The Marion County Jail was at the forefront of discussion at Monday’s Marion County Commission meeting, including an emergency transmission tower and street renovation in front of the jail.
The commissioners were told that some of the neighbors don’t want a nearly 100-foot emergency transmission tower at the new jail site.
Despite the resistance, Emergency Management Director Dan D’Albini said he still thinks the tower, with a wind resistance rating to withstand 200-mile-an-hour winds, is the best way to go.
The radio tower on the old jail has to be abandoned for emergency communications, with its climate control indoor needs, to locate in the new jail, he said.
D’Albini said the tower also needs the height for signals to beam out to the far reaches of the county above tall obstacles such as the courthouse.
But Commission Chairman Dan Holub said he has received numerous calls from neighborhood residents who don’t want the tower blowing down on top of their homes if the homes aren’t blown away first.
Among possibilities discussed as alternatives were running a cable under the stream bed and across the creek to the water tower on the hill, running a cable for an antenna to be placed on the top of the courthouse, or running the cable to place an antenna atop a grain silo at the co-op elevator.

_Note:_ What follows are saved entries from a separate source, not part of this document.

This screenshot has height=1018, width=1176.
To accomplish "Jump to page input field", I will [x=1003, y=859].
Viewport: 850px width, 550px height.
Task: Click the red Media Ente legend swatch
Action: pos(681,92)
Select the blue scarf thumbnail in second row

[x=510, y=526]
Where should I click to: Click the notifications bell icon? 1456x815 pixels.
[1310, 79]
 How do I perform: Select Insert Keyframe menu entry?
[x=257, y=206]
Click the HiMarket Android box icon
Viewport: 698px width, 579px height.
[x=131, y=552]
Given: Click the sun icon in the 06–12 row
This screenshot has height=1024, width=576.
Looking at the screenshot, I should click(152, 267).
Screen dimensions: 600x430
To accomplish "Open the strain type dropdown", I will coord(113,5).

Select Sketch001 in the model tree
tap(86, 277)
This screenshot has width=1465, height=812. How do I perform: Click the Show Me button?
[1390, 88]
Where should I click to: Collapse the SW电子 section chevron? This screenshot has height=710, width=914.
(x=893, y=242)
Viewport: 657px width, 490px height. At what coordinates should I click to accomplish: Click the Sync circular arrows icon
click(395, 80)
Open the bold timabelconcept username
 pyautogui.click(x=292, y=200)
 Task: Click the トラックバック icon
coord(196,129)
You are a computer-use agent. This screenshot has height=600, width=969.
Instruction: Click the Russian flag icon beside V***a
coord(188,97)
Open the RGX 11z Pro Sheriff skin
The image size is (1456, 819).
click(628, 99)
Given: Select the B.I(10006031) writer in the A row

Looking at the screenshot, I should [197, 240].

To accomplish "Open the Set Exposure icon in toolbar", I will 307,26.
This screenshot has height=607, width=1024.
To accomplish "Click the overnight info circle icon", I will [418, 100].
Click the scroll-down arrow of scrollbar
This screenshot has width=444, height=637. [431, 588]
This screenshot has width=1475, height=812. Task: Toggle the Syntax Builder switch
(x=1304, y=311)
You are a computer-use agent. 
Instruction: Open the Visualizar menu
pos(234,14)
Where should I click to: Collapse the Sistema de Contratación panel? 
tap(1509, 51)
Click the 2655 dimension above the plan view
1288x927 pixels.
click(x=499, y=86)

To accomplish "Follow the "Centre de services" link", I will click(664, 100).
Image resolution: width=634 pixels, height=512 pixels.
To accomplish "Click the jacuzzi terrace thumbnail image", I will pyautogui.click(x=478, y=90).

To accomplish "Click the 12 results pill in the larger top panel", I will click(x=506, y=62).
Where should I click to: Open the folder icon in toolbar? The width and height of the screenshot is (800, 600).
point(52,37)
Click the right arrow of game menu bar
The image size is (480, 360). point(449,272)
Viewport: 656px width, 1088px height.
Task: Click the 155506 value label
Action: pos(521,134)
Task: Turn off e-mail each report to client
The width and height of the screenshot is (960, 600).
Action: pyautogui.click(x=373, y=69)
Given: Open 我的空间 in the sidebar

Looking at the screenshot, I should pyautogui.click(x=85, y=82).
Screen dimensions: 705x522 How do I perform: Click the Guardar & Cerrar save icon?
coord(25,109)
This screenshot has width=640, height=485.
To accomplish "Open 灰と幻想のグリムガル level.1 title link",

Commissioner Randy Dallke noted that it would have to be around a foot-thick cable to carry the signal necessary. He added, “the public may not like it, but a tower might just have to be there (at the jail).”
D’Albini said there would be sufficient space on the tower to lease spots on it to companies requiring signal transmission.
After visiting with members of the Marion City Council, Commissioners Dallke and Roger Fleming, with Holub absent, approved a proposal that would pay up to $62,000 for street rebuilding of Fourth and Williams Streets by the new jail for the county’s share on street destruction during jail construction.
City Administrator Doug Kjellin said the city would want the street surface completely removed to enable inspection and possible replacement of a very old water drainage viaduct underneath to prevent any future collapse.
City Councilor Jerry Cline asked that the county and the city, in consideration of public desire to preserve old brick streets, consider making pedestrian brick cross-walks on the street.
Cline also said the two governments, in rebuilding the street, should consider asphalt surfacing as well as concrete surfacing for cost effectiveness.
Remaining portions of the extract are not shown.